Sal de la tierra y Luz del mundo

La sal sazona, da sabor, conserva. La luz ilumina, esclarece, alegra. Cristo no usó estas comparaciones de forma aleatoria cuando nos dice a los cristianos qué debemos ser al mundo en el mundo.

Somos Sal: Por el Bautismo y la Confirmación hemos recibido el don de la Gracia, el sabor. El cristiano es a la sociedad como la sal a la comida. Normalmente la sal es menuda y poco numerosa comparada al resto de ingredientes de cualquier plato pero basta con un poco para enriquecerlo. El mundo necesita de los cristianos para estar completo. Labor nuestra es no perder nuestro sabor, conservarlo, compartirlo lejos de desvirtuarnos y dejarnos llevar por lo engañoso de lo que nos rodea. San Pablo dijo a los Romanos: “no os acomodéis al mundo presente, antes bien transformaos mediante la renovación de vuestra mente, de forma que podáis distinguir cuál es la voluntad de Dios: lo bueno, lo agradable, lo perfecto” (Rm 12, 2). Con los sacramentos recibimos esa renovación y nos adentramos en una nueva vida tocada por Dios. La sal también se ha utilizado desde antiguo para conservar. Tenemos fe y somos sal. La fe ha de ser conservada por la sal, es decir debemos cuidar nuestra fe y alimentarla en la oración.
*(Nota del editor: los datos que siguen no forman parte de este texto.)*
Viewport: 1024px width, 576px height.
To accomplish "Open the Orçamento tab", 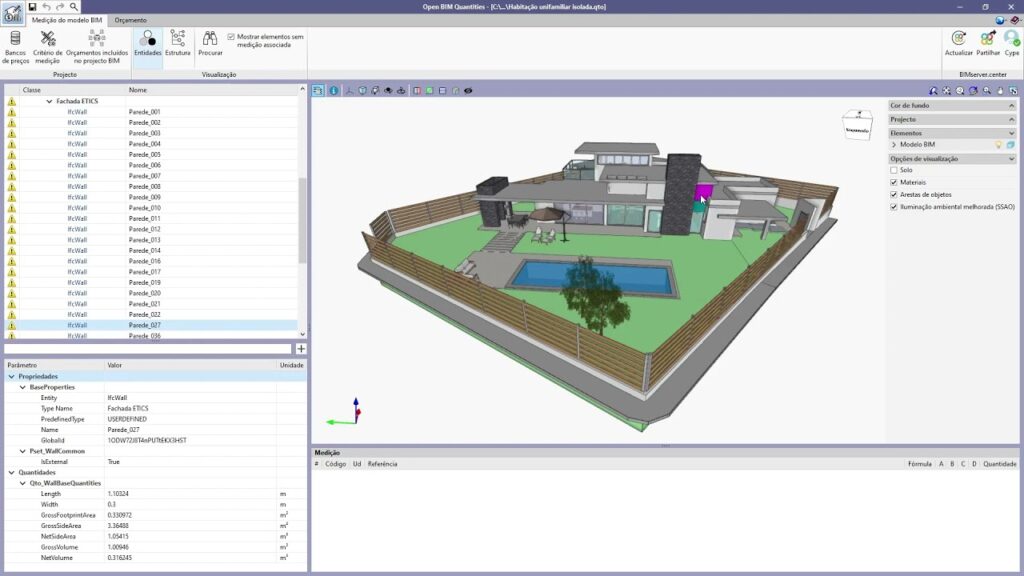I will (x=130, y=20).
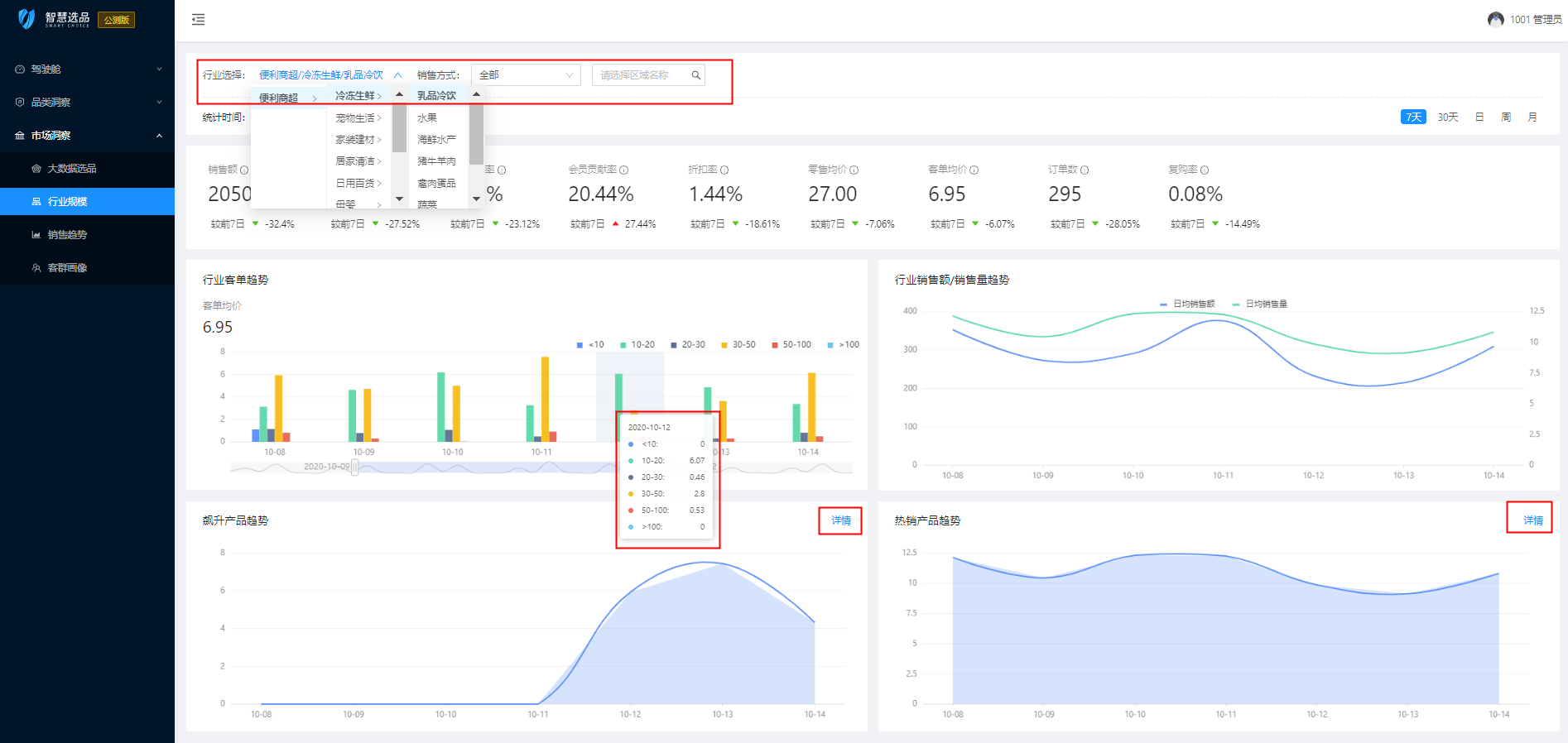Viewport: 1568px width, 743px height.
Task: Click the info icon beside 折扣率
Action: tap(724, 170)
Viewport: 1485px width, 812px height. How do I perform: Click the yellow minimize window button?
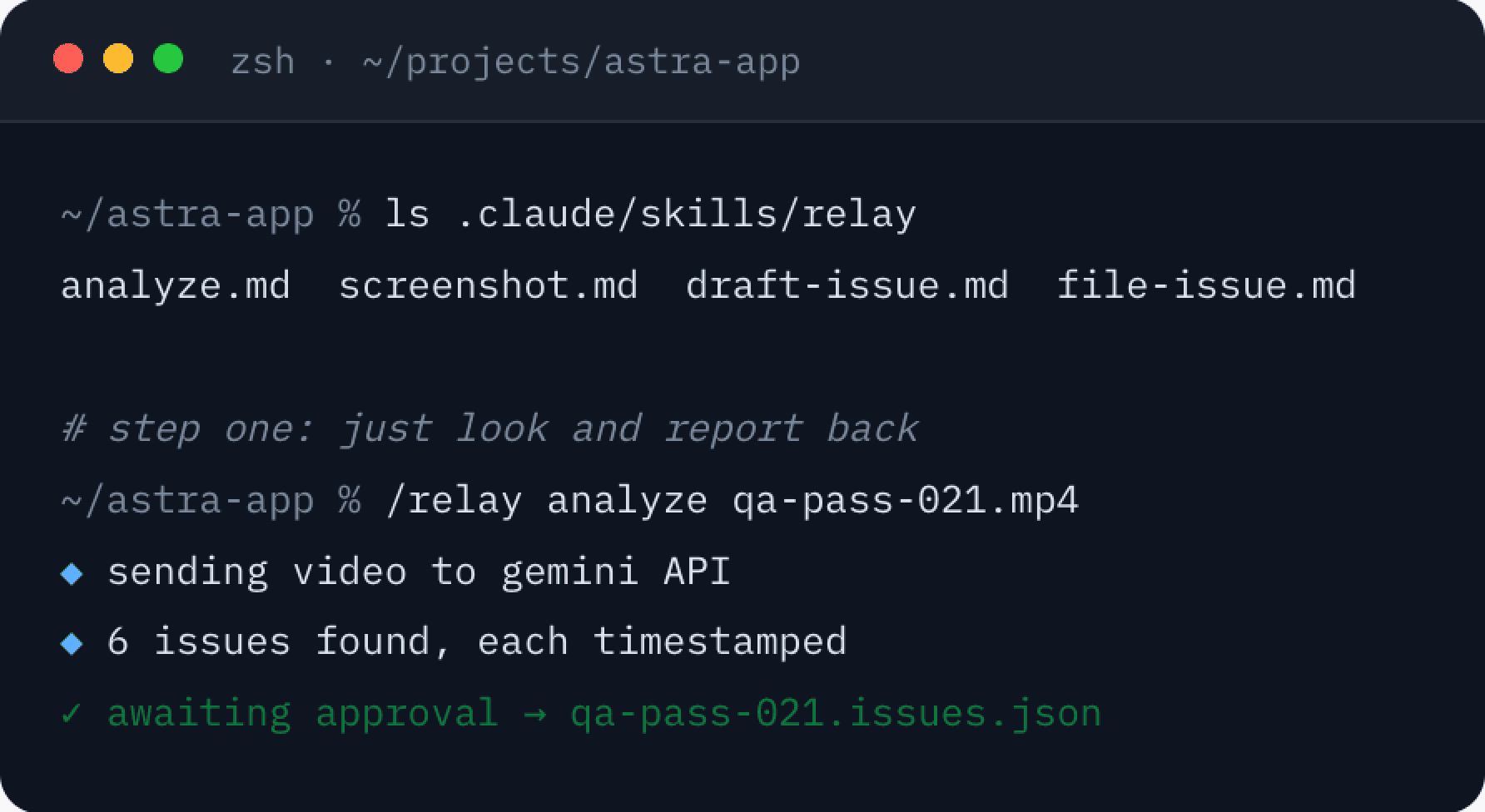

Somos Luz: “El encuentro personal con Cristo ilumina la vida con una nueva luz, nos conduce por el buen camino y nos compromete a ser sus testigos. Con el nuevo modo que Él nos proporciona de ver el mundo y las personas, nos hace penetrar más profundamente en el misterio de la fe, que no es sólo acoger y ratificar con la inteligencia un conjunto de enunciados teóricos, sino asimilar una experiencia, vivir una verdad; es la sal y la luz de toda la realidad” (cf. Veritatis splendor, 88).
En el contexto actual de secularización, en el que muchos de nuestros contemporáneos piensan y viven como si Dios no existiera, o son atraídos por formas de religiosidad irracionales, religiones a la medida, es necesario que reafirmemos que la fe es una decisión personal que compromete toda la existencia.“¡Que el Evangelio sea el gran criterio que guíe las decisiones y el rumbo de vuestra vida!”(Juan Pablo II). Viviendo esto con fe seremos misioneros con los gestos y las palabras. Seremos signos del amor de Dios dondequiera que trabajemos y vivamos.
Como dijo Juan Pablo II a los jóvenes del mundo,”Sed testigos creíbles de la presencia amorosa de Cristo. No lo olvidéis: No se enciende una lámpara para ponerla debajo del celemín.” (cf. Mt 5,15).
Seamos Sal de la tierra y Luz del mundo. Que así sea.